Em Ressurreição, Félix, apesar de todos os argumentos em contrário, prefere se apegar a uma carta anônima para pôr em dúvida a fidelidade de Lívia. Já o casmurro Bento Santiago, em um gesto extremo, hesita entre suicidar-se com veneno, colocado numa xícara de café, ou dá-lo para Ezequiel, o filho que é a cara de seu amigo Escobar. No último instante, ele recua, mas diz a Ezequiel que não é seu pai.Houve tempo em que esse retorno freqüente às mesmas obsessões foi explicado com base em supostos distúrbios psíquicos do homem Joaquim Maria. A grande biógrafa e intérprete de Machado de Assis, Lúcia Miguel-Pereira, relacionava a insistência em retomar os mesmos temas com um comportamento que, na década de 1930, se acreditava típico daqueles que, como Machado, sofriam de epilepsia. "Essa recorrência em retomar os mesmos temas pode ser um traço de gliscróide", observou a biógrafa, usando um termo em voga na época para epilepsia.

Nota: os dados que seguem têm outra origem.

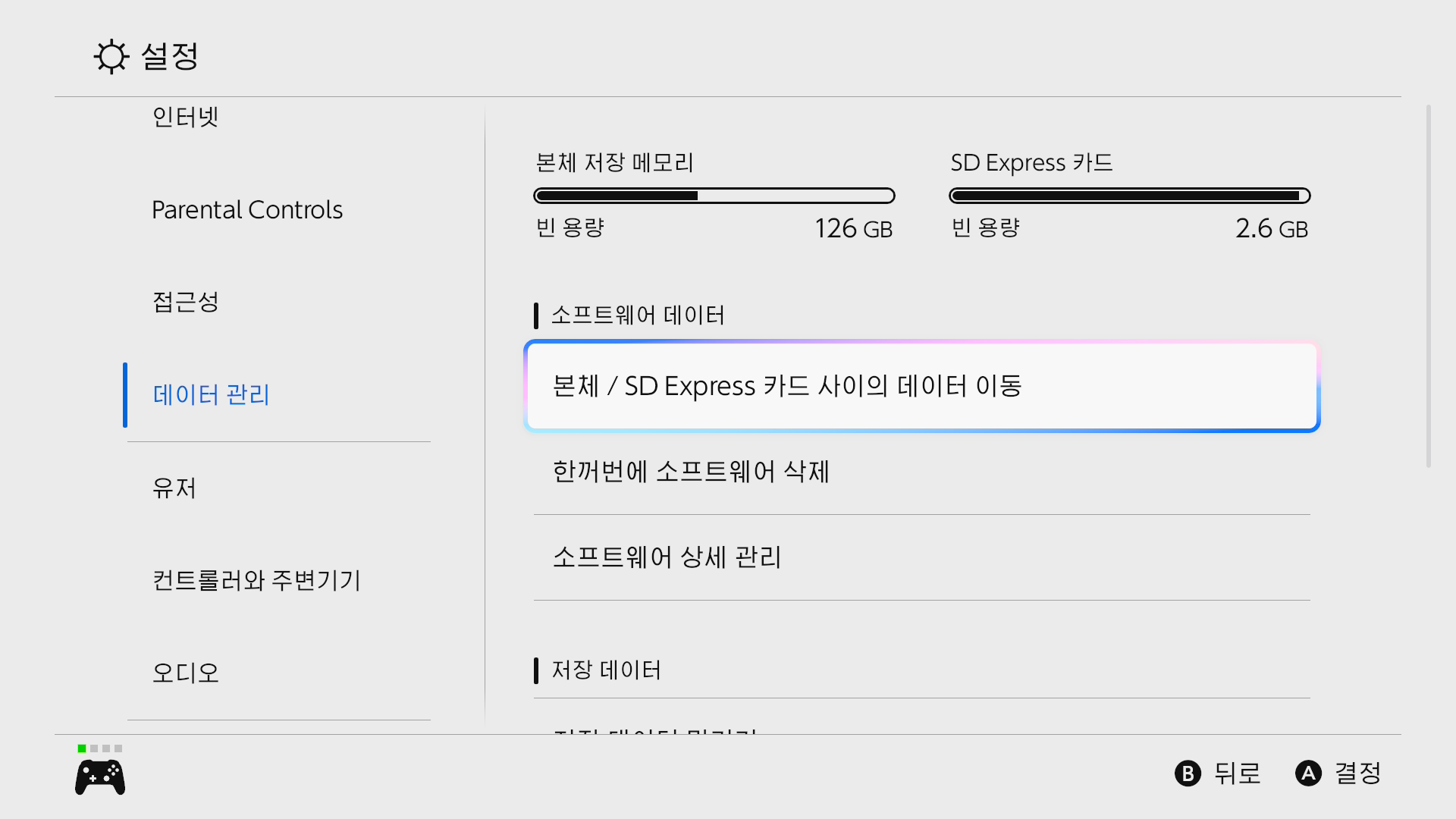This screenshot has height=819, width=1456.
Task: Click the 결정 confirm label
Action: pos(1357,774)
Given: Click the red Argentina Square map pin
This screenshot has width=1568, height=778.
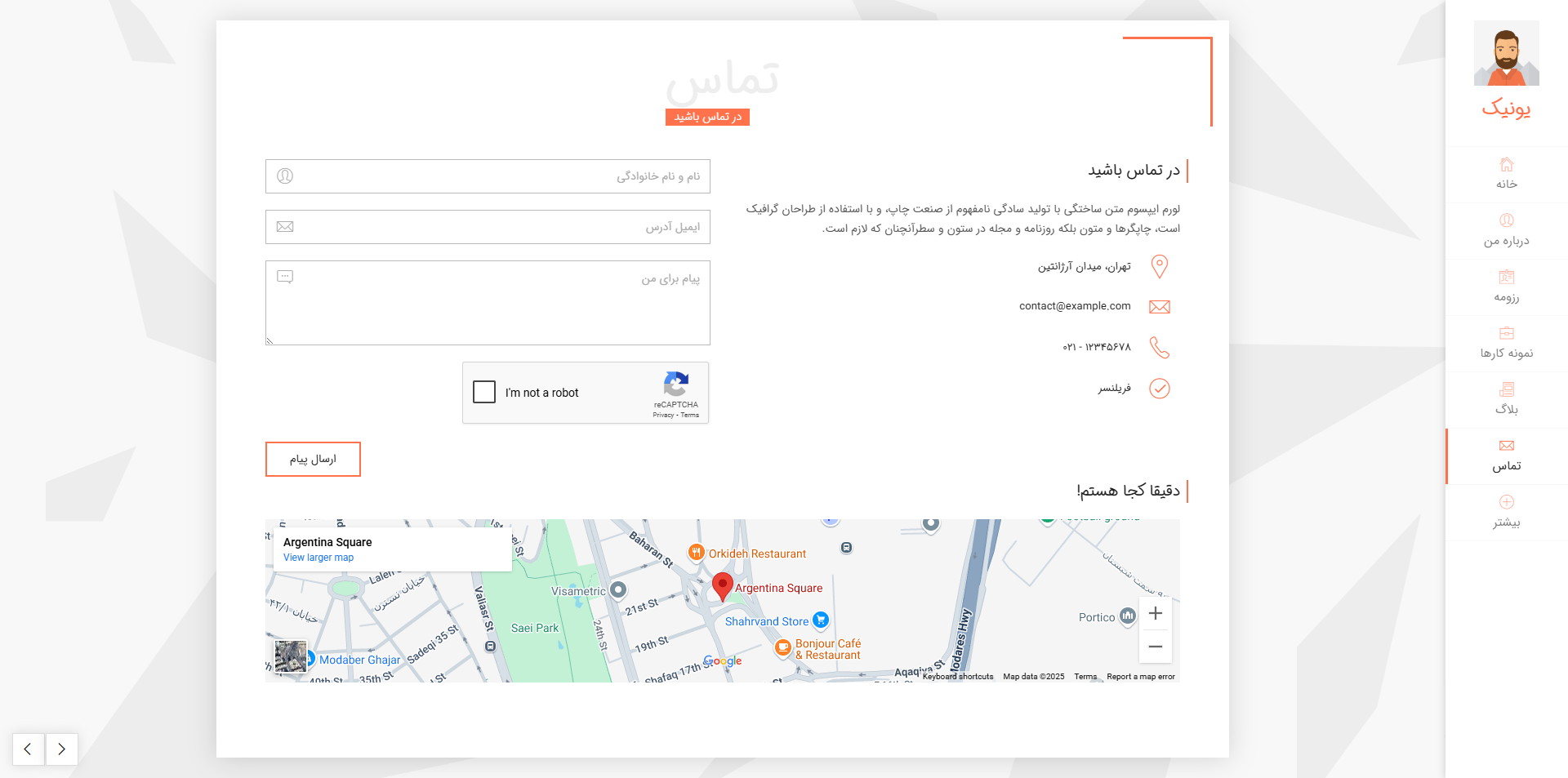Looking at the screenshot, I should click(x=722, y=585).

Em seu livro Machado de Assis: Estudo Crítico e Biográfico, de 1939, ela também descobre um Machado tímido e perturbado. "Tinha uma atitude de tímido, desses tímidos que se tornam afetados para esconderem o embaraço. Certo de ter, ao lado de indiscutíveis superioridades, taras de que se vexava, e quisera esconder, Machado penetrou na celebridade como num salão cheio de gente pronta a criticar-lhe o traje modesto."Mais contemporaneamente, a recorrência dos temas vem sendo entendida como uma busca muito consciente e lúcida do escritor para encontrar formas capazes de condensar e expressar a complexidade da sua visão de mundo — daí tantos estudos recentes se debruçarem sobre suas obsessões.
No lugar do gênio, do autor que a certa altura irrompe como um milagre, as leituras das últimas décadas enfatizam a relação estreita e fecunda que Machado estabeleceu não só com a tradição literária, mas também consigo mesmo, ou melhor, com a obra da sua juventude. Chamando a atenção para a economia interna da obra, o crítico Silviano Santiago constatou que o processo criativo de Machado de Assis está profundamente baseado na reelaboração incessante de certas estruturas estabelecidas desde seus escritos iniciais. Um homem é a soma de suas obsessões, disse muito mais tarde o dramaturgo Nelson Rodrigues. Quando, além disso, ele tem o talento artístico de um Machado de Assis, o resultado é uma soma elevadíssima de obras-primas.